Given a positive 32-bit integer N, the task is to find the maximum between the value of N and the number obtained by decimal representation of reversal of binary representation of N in a 32-bit integer.

Examples:

Input: N = 6
Output: 1610612736
Explanation:  
Binary representation of 6 in a 32-bit integer is 00000000000000000000000000000110 i.e., (00000000000000000000000000000110)2 = (6)10.
Reversing this binary string gives (01100000000000000000000000000000)2 = (1610612736)10.
The maximum between N and the obtained number is 1610612736. Therefore, print 1610612736.

Input: N = 1610612736
Output: 1610612736

Approach: Follow the steps below to solve the problem:

Below is the implementation of the above approach:  

C++




// C++ program for the above approach
 
#include <bits/stdc++.h>
using namespace std;
 
// Function that obtains the number
// using said operations from N
int reverseBin(int N)
{
    // Stores the binary representation
    // of the number N
    string S = "";
    int i;
 
    // Find the binary representation
    // of the number N
    for (i = 0; i < 32; i++) {
 
        // Check for the set bits
        if (N & (1LL << i))
            S += '1';
        else
            S += '0';
    }
 
    // Reverse the string S
    reverse(S.begin(), S.end());
 
    // Stores the obtained number
    int M = 0;
 
    // Calculating the decimal value
    for (i = 0; i < 32; i++) {
 
        // Check for set bits
        if (S[i] == '1')
            M += (1LL << i);
    }
    return M;
}
 
// Function to find the maximum value
// between N and the obtained number
int maximumOfTwo(int N)
{
    int M = reverseBin(N);
 
    return max(N, M);
}
 
// Driver Code
int main()
{
    int N = 6;
    cout << maximumOfTwo(N);
 
    return 0;
}

Java




// Java program for the above approach
import java.io.*;
import java.lang.*;
import java.util.*;
 
public class GFG {
 
    // Function that obtains the number
    // using said operations from N
    static int reverseBin(int N)
    {
        // Stores the binary representation
        // of the number N
        String S = "";
        int i;
 
        // Find the binary representation
        // of the number N
        for (i = 0; i < 32; i++) {
 
            // Check for the set bits
            if ((N & (1L << i)) != 0)
                S += '1';
            else
                S += '0';
        }
 
        // Reverse the string S
        S = (new StringBuilder(S)).reverse().toString();
 
        // Stores the obtained number
        int M = 0;
 
        // Calculating the decimal value
        for (i = 0; i < 32; i++) {
 
            // Check for set bits
            if (S.charAt(i) == '1')
                M += (1L << i);
        }
        return M;
    }
 
    // Function to find the maximum value
    // between N and the obtained number
    static int maximumOfTwo(int N)
    {
        int M = reverseBin(N);
 
        return Math.max(N, M);
    }
 
    // Driver Code
    public static void main(String[] args)
    {
 
        int N = 6;
        System.out.print(maximumOfTwo(N));
    }
}
 
// This code is contributed by Kingash.

Python3




# Python3 program for the above approach
 
# Function that obtains the number
# using said operations from N
def reverseBin(N):
     
    # Stores the binary representation
    # of the number N
    S = ""

WHAT YOU ARE ASKED TO DO: Extract the stretch of the binary-reversal text from "Given a positive" through "(01100000000000000000000000000000)2 = (1610612736)10.", copying it word for word.

EXTRACTED RECORDS:
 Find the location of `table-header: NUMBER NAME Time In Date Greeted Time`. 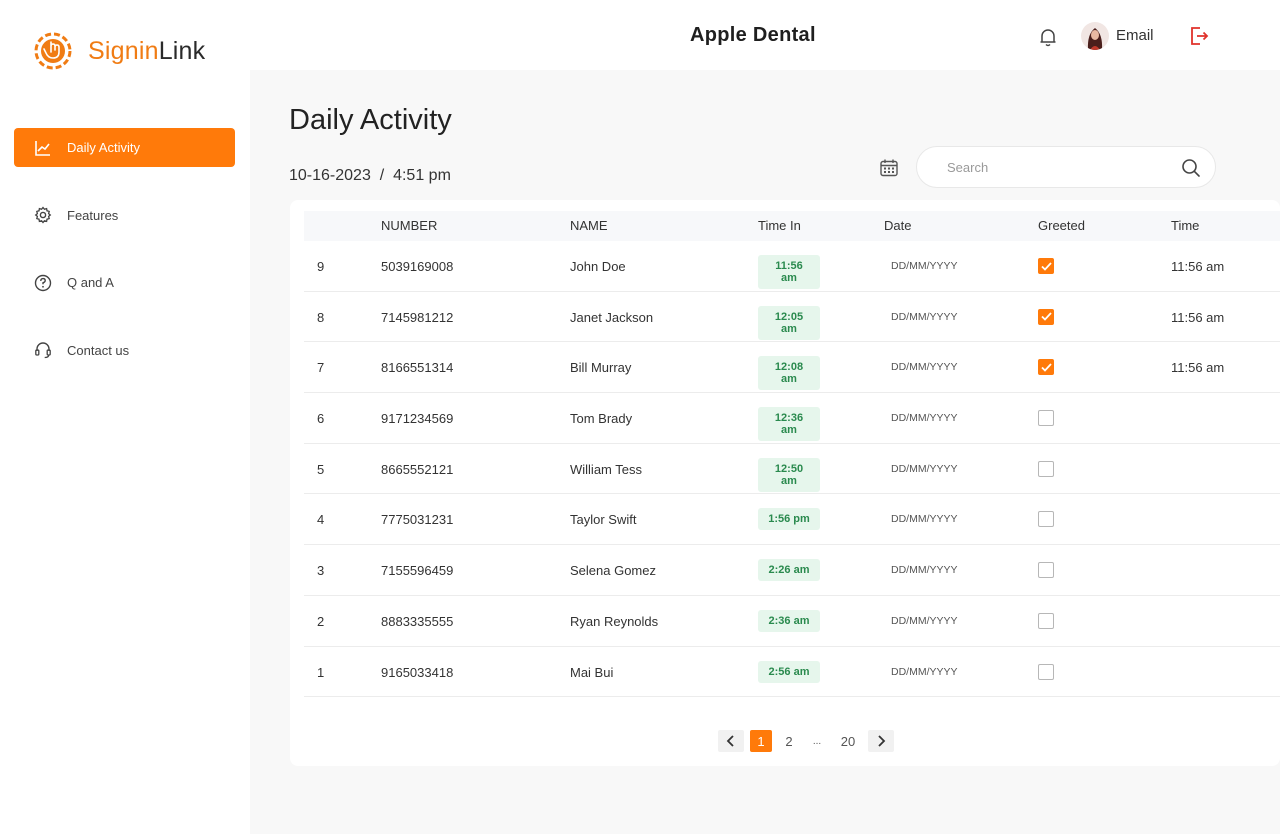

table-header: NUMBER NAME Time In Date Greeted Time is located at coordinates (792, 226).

---

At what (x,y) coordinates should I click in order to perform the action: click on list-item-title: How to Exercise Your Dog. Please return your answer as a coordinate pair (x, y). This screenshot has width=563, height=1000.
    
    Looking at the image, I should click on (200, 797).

EXPECTED ANSWER:
Given a positive 32-bit integer N, the task is to find the maximum between the value of N and the number obtained by decimal representation of reversal of binary representation of N in a 32-bit integer.

Examples:

Input: N = 6
Output: 1610612736
Explanation:  
Binary representation of 6 in a 32-bit integer is 00000000000000000000000000000110 i.e., (00000000000000000000000000000110)2 = (6)10.
Reversing this binary string gives (01100000000000000000000000000000)2 = (1610612736)10.